▶ [SELECTION]:
--- start ---
# Japanese Godzilla kits - pro and con



## ERVysther (May 2, 2009)

Hey all -

Gotta bring this up - recently went shopping for some really well done Big G's, and, while the details on some of these babys are staggering - SO ARE THE PRICE TAGS!

To be fair, the detail on these are *truly spectacular*, _but_, when I started doing Yen to Dollar conversion, I nearly had a heart attack - and these prices were PRE-shipping! *Arrrrgh!* :drunk::freak:

I have to ask, what gives? Some of these are not all that big - under one fot tall - and, as I said, beautifully detailed, but c'mon....can we be just a bit more reasonable, eh?

I miss the days when Billiken and Kayaido (sp?) did vinyl Godzillas - more in my price range...

BTW, I went to EBay to see a if I could hunt a few down - my reaction in a nutshell to what I saw: 

*SOME OF YOU PEOPLE ARE CRAZY!* :jest: 

$800? For one kit?  Pfffffffffft! :woohoo:

...my wife would kill me...


----------



## tracy.net (Aug 30, 2009)

Yea they have been way too high for quite some time now and only going to get worse once the new movie comes out! I agree there are a few that are flat out fantastic sculpts ( i perfer 1954 G myself by a large margin) but come on man not in this life time....or the next one:tongue: My advise is just forget about it and move on to something other than G and let them keep there mega high priced stuff .:thumbsup:


----------



## Chinxy (May 23, 2003)

And that's why I'm glade I bought them way back then!!!!!!!!!!!


----------



## TAY666 (Jan 8, 2000)

Yeah, the price keeps me away from most of them.
I do love some of the kits, but they aren't worth the price tag to me.

I can understand why they cost so much, but just don't have that kind of money to throw around.
All these kits are licensed. So the producers pay TOHO a fee for the privilege to produce them, which jacks the cost up. Especially since many are really limited as well.

I prefer to look for cheaper vinyl kits. They are out there. Just have to wait for them to turn up on ebay.
That, or I go for the really small ones that slip through the cracks on ebay. Sometimes they can be had very cheaply.


----------



## Facto2 (Nov 16, 2010)

Tracy, Well, you’re looking at possibly the worst time ever to do a Yen to Dollar conversion. The dollar is the weakest it’s been in a very long time. So that’s going to have a huge effect on the conversion.

I do have to correct you on one thing, the Billiken Godzilla kits are for the most part still available (I have them in stock). The only one that isn’t available is the 1992 version. The prices range from $75 to $100, which is still pretty cheap for an imported twelve inch vinyl kit. I do miss Kaiyodo and their kits.

The resin kits have always been expensive, even in Japan. It’s just now made worse because of how bad the dollar is doing.


----------



## Ian Anderson (Jan 24, 2011)

If I was you my friend, I Think I would wait tell the Half Dolphin and Half Wale version come out now after the incubation period of this lasted nuke dose takes effect that is, then it has to crawl our of the ocean and all I think before they can make it in to a action figure and sell it like all the other things they kill from nature and the ocean.... Then we can all go get the ALL NEW, " Flipper/willy" Action figure when the new version is released in no time now,.......
--- end ---
▶ [SUPPLIED INFORMATION]:
--- start ---
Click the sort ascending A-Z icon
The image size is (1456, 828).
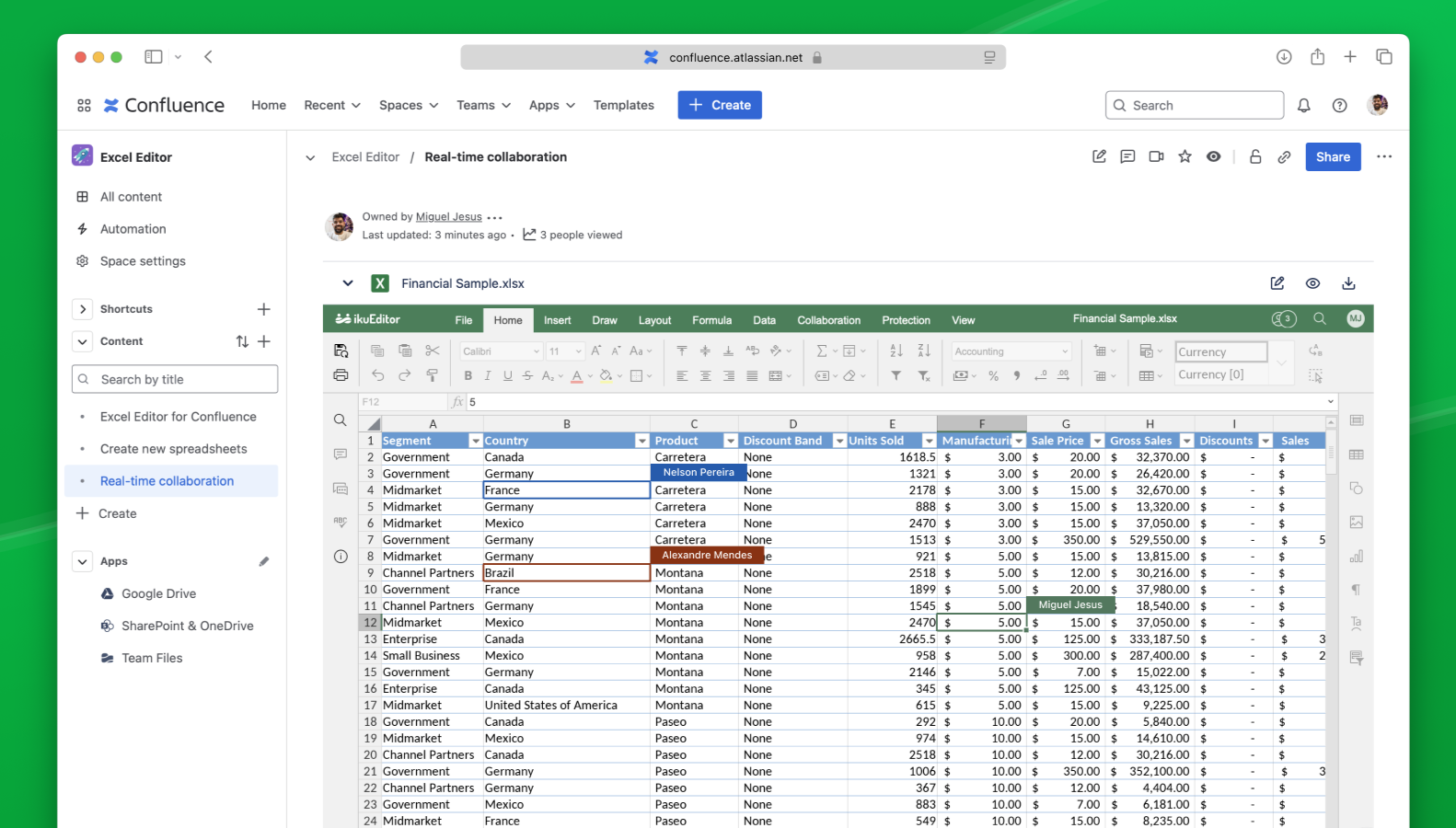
--- end ---
▶ [SHORT EXERCISE]:
Please answer these from the Godzilla kits thread above, one per line:
1. Which Godzilla does tracy.net prefer?
2. What price range does Facto2 give for the Billiken Godzilla kits?
3. According to TAY666, whom do the producers of licensed kits pay a fee?

▶ [FULL ANSWER]:
1. The 1954 Godzilla
2. $75 to $100
3. TOHO